-- EXTRACTED DATA follows --
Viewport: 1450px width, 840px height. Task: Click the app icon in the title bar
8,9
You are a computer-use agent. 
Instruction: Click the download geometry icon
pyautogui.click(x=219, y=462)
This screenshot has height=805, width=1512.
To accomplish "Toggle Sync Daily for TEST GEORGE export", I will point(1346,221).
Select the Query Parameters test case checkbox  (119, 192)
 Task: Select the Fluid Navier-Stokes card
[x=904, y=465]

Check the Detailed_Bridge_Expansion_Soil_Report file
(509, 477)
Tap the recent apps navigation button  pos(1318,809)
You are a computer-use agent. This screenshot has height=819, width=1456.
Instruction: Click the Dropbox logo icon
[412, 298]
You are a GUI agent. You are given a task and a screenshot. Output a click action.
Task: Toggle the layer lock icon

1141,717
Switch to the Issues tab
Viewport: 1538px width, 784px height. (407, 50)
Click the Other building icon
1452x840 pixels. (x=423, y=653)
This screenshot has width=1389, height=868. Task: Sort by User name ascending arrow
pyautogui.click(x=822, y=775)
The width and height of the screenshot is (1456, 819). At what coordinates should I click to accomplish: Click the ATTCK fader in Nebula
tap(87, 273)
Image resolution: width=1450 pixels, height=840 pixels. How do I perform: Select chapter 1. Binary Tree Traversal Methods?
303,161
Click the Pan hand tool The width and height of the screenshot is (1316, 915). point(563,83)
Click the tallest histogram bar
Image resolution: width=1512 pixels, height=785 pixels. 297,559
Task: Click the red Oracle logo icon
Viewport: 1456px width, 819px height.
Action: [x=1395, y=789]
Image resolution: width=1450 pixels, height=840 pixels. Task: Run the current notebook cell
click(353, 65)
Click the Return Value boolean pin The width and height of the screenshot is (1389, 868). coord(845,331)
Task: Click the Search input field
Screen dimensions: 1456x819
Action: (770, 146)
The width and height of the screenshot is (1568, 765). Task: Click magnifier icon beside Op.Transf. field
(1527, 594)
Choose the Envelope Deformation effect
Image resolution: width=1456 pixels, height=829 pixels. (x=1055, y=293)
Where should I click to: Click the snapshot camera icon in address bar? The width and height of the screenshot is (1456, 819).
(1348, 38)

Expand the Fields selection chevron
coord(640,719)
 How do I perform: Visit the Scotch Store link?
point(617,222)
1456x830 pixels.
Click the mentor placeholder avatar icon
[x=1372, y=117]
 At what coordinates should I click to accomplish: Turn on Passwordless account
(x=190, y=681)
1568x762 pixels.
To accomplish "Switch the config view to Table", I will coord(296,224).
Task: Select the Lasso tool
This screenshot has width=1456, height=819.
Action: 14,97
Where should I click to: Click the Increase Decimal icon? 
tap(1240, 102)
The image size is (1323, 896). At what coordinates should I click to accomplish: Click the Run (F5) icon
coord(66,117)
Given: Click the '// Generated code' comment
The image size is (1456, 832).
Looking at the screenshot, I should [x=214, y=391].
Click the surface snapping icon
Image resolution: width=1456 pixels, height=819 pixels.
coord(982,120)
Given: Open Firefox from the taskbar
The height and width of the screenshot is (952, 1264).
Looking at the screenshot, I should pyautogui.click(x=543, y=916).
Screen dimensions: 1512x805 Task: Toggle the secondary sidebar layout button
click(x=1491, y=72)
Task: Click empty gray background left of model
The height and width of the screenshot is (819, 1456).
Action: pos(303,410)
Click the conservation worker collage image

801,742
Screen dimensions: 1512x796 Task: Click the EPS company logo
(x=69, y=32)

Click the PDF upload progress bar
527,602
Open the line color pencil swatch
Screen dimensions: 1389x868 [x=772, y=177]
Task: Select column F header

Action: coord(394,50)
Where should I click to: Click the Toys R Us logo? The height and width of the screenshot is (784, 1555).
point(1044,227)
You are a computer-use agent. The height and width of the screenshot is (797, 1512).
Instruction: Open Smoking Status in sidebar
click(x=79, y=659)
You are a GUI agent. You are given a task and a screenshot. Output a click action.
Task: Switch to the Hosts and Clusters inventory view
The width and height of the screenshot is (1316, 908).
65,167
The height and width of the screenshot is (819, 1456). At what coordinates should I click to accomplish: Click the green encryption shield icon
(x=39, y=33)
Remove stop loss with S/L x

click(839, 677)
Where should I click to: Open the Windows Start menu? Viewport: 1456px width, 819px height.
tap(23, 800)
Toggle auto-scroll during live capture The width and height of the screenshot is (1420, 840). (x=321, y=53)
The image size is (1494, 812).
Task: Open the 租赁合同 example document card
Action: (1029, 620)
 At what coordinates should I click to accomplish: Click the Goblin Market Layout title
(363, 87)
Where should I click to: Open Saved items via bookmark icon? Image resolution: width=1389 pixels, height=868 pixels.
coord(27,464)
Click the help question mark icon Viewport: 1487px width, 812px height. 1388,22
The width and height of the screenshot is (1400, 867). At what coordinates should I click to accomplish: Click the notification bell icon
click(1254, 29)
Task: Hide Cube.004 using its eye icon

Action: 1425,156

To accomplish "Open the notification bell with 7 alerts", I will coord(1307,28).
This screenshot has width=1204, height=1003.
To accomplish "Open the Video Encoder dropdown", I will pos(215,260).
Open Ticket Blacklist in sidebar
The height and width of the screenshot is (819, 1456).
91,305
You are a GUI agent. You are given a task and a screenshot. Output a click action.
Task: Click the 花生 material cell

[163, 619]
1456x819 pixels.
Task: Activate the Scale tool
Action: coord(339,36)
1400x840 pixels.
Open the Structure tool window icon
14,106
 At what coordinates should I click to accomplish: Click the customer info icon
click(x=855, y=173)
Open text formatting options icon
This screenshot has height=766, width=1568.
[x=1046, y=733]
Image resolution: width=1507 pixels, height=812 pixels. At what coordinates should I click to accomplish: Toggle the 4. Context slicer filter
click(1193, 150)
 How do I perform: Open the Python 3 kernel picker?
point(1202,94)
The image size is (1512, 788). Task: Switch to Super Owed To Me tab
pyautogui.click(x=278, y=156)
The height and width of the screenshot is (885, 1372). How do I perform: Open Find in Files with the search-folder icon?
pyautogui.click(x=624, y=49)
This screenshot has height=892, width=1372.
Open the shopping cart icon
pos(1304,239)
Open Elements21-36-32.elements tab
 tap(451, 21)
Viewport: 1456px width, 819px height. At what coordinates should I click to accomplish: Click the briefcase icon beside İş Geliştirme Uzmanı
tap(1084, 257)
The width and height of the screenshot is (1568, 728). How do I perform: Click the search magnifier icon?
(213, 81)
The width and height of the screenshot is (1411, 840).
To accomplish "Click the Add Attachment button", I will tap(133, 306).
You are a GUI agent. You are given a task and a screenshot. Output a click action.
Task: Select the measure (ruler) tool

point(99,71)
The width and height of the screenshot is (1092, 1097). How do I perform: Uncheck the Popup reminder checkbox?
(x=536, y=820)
-- EXTRACTED DATA concluded --
**HOW TO COMPLETE THIS TASK**
Your answer must be an exact copy of all the entries.

**OUTPUT OF THE EXERCISE**
Viewport: 1450px width, 840px height. Task: Click the app icon in the title bar
8,9
You are a computer-use agent. 
Instruction: Click the download geometry icon
pyautogui.click(x=219, y=462)
This screenshot has height=805, width=1512.
To accomplish "Toggle Sync Daily for TEST GEORGE export", I will point(1346,221).
Select the Query Parameters test case checkbox  (119, 192)
 Task: Select the Fluid Navier-Stokes card
[x=904, y=465]

Check the Detailed_Bridge_Expansion_Soil_Report file
(509, 477)
Tap the recent apps navigation button  pos(1318,809)
You are a computer-use agent. This screenshot has height=819, width=1456.
Instruction: Click the Dropbox logo icon
[412, 298]
You are a GUI agent. You are given a task and a screenshot. Output a click action.
Task: Toggle the layer lock icon

1141,717
Switch to the Issues tab
Viewport: 1538px width, 784px height. (407, 50)
Click the Other building icon
1452x840 pixels. (x=423, y=653)
This screenshot has width=1389, height=868. Task: Sort by User name ascending arrow
pyautogui.click(x=822, y=775)
The width and height of the screenshot is (1456, 819). At what coordinates should I click to accomplish: Click the ATTCK fader in Nebula
tap(87, 273)
Image resolution: width=1450 pixels, height=840 pixels. How do I perform: Select chapter 1. Binary Tree Traversal Methods?
303,161
Click the Pan hand tool The width and height of the screenshot is (1316, 915). point(563,83)
Click the tallest histogram bar
Image resolution: width=1512 pixels, height=785 pixels. 297,559
Task: Click the red Oracle logo icon
Viewport: 1456px width, 819px height.
Action: [x=1395, y=789]
Image resolution: width=1450 pixels, height=840 pixels. Task: Run the current notebook cell
click(353, 65)
Click the Return Value boolean pin The width and height of the screenshot is (1389, 868). coord(845,331)
Task: Click the Search input field
Screen dimensions: 1456x819
Action: (770, 146)
The width and height of the screenshot is (1568, 765). Task: Click magnifier icon beside Op.Transf. field
(1527, 594)
Choose the Envelope Deformation effect
Image resolution: width=1456 pixels, height=829 pixels. (x=1055, y=293)
Where should I click to: Click the snapshot camera icon in address bar? The width and height of the screenshot is (1456, 819).
(1348, 38)

Expand the Fields selection chevron
coord(640,719)
 How do I perform: Visit the Scotch Store link?
point(617,222)
1456x830 pixels.
Click the mentor placeholder avatar icon
[x=1372, y=117]
 At what coordinates should I click to accomplish: Turn on Passwordless account
(x=190, y=681)
1568x762 pixels.
To accomplish "Switch the config view to Table", I will coord(296,224).
Task: Select the Lasso tool
This screenshot has width=1456, height=819.
Action: 14,97
Where should I click to: Click the Increase Decimal icon? 
tap(1240, 102)
The image size is (1323, 896). At what coordinates should I click to accomplish: Click the Run (F5) icon
coord(66,117)
Given: Click the '// Generated code' comment
The image size is (1456, 832).
Looking at the screenshot, I should [x=214, y=391].
Click the surface snapping icon
Image resolution: width=1456 pixels, height=819 pixels.
coord(982,120)
Given: Open Firefox from the taskbar
The height and width of the screenshot is (952, 1264).
Looking at the screenshot, I should pyautogui.click(x=543, y=916).
Screen dimensions: 1512x805 Task: Toggle the secondary sidebar layout button
click(x=1491, y=72)
Task: Click empty gray background left of model
The height and width of the screenshot is (819, 1456).
Action: pos(303,410)
Click the conservation worker collage image

801,742
Screen dimensions: 1512x796 Task: Click the EPS company logo
(x=69, y=32)

Click the PDF upload progress bar
527,602
Open the line color pencil swatch
Screen dimensions: 1389x868 [x=772, y=177]
Task: Select column F header

Action: coord(394,50)
Where should I click to: Click the Toys R Us logo? The height and width of the screenshot is (784, 1555).
point(1044,227)
You are a computer-use agent. The height and width of the screenshot is (797, 1512).
Instruction: Open Smoking Status in sidebar
click(x=79, y=659)
You are a GUI agent. You are given a task and a screenshot. Output a click action.
Task: Switch to the Hosts and Clusters inventory view
The width and height of the screenshot is (1316, 908).
65,167
The height and width of the screenshot is (819, 1456). At what coordinates should I click to accomplish: Click the green encryption shield icon
(x=39, y=33)
Remove stop loss with S/L x

click(839, 677)
Where should I click to: Open the Windows Start menu? Viewport: 1456px width, 819px height.
tap(23, 800)
Toggle auto-scroll during live capture The width and height of the screenshot is (1420, 840). (x=321, y=53)
The image size is (1494, 812).
Task: Open the 租赁合同 example document card
Action: (1029, 620)
 At what coordinates should I click to accomplish: Click the Goblin Market Layout title
(363, 87)
Where should I click to: Open Saved items via bookmark icon? Image resolution: width=1389 pixels, height=868 pixels.
coord(27,464)
Click the help question mark icon Viewport: 1487px width, 812px height. 1388,22
The width and height of the screenshot is (1400, 867). At what coordinates should I click to accomplish: Click the notification bell icon
click(1254, 29)
Task: Hide Cube.004 using its eye icon

Action: 1425,156

To accomplish "Open the notification bell with 7 alerts", I will coord(1307,28).
This screenshot has width=1204, height=1003.
To accomplish "Open the Video Encoder dropdown", I will pos(215,260).
Open Ticket Blacklist in sidebar
The height and width of the screenshot is (819, 1456).
91,305
You are a GUI agent. You are given a task and a screenshot. Output a click action.
Task: Click the 花生 material cell

[163, 619]
1456x819 pixels.
Task: Activate the Scale tool
Action: coord(339,36)
1400x840 pixels.
Open the Structure tool window icon
14,106
 At what coordinates should I click to accomplish: Click the customer info icon
click(x=855, y=173)
Open text formatting options icon
This screenshot has height=766, width=1568.
[x=1046, y=733]
Image resolution: width=1507 pixels, height=812 pixels. At what coordinates should I click to accomplish: Toggle the 4. Context slicer filter
click(1193, 150)
 How do I perform: Open the Python 3 kernel picker?
point(1202,94)
The image size is (1512, 788). Task: Switch to Super Owed To Me tab
pyautogui.click(x=278, y=156)
The height and width of the screenshot is (885, 1372). How do I perform: Open Find in Files with the search-folder icon?
pyautogui.click(x=624, y=49)
This screenshot has height=892, width=1372.
Open the shopping cart icon
pos(1304,239)
Open Elements21-36-32.elements tab
 tap(451, 21)
Viewport: 1456px width, 819px height. At what coordinates should I click to accomplish: Click the briefcase icon beside İş Geliştirme Uzmanı
tap(1084, 257)
The width and height of the screenshot is (1568, 728). How do I perform: Click the search magnifier icon?
(213, 81)
The width and height of the screenshot is (1411, 840).
To accomplish "Click the Add Attachment button", I will tap(133, 306).
You are a GUI agent. You are given a task and a screenshot. Output a click action.
Task: Select the measure (ruler) tool

point(99,71)
The width and height of the screenshot is (1092, 1097). How do I perform: Uncheck the Popup reminder checkbox?
(x=536, y=820)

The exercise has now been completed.